- **WHAT NEEDS TO BE DONE**
Tally the lines of the listing that contain the string "Viewport". Give the number and nothing else.
[[ PROVIDED INFORMATION, beginning ]]
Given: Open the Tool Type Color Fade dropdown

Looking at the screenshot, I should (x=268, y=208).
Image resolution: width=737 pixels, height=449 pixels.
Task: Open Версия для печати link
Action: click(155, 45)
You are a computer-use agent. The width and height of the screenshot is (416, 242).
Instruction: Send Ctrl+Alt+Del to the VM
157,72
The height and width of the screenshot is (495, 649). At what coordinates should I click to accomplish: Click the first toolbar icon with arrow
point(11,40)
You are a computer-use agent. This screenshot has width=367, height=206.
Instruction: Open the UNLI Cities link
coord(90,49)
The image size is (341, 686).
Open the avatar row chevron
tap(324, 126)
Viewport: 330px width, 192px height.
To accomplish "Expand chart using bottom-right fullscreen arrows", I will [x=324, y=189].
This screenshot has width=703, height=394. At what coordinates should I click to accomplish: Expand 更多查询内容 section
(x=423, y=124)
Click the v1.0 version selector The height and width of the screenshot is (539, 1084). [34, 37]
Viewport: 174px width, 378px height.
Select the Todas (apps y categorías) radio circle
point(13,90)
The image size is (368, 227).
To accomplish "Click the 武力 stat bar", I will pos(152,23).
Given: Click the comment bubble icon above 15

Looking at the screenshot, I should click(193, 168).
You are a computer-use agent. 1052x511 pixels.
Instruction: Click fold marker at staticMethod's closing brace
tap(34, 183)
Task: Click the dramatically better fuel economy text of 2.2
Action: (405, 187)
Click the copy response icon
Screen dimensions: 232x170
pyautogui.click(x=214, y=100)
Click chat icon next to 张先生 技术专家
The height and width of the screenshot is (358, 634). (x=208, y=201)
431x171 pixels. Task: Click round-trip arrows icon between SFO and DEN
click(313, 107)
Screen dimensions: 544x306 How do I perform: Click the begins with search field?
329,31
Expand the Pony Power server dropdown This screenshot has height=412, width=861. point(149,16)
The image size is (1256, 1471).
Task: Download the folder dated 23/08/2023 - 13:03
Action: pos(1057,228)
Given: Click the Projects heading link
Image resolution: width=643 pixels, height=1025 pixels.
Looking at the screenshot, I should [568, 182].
[[ PROVIDED INFORMATION, end ]]
- **RESPONSE TO THE TASK**
2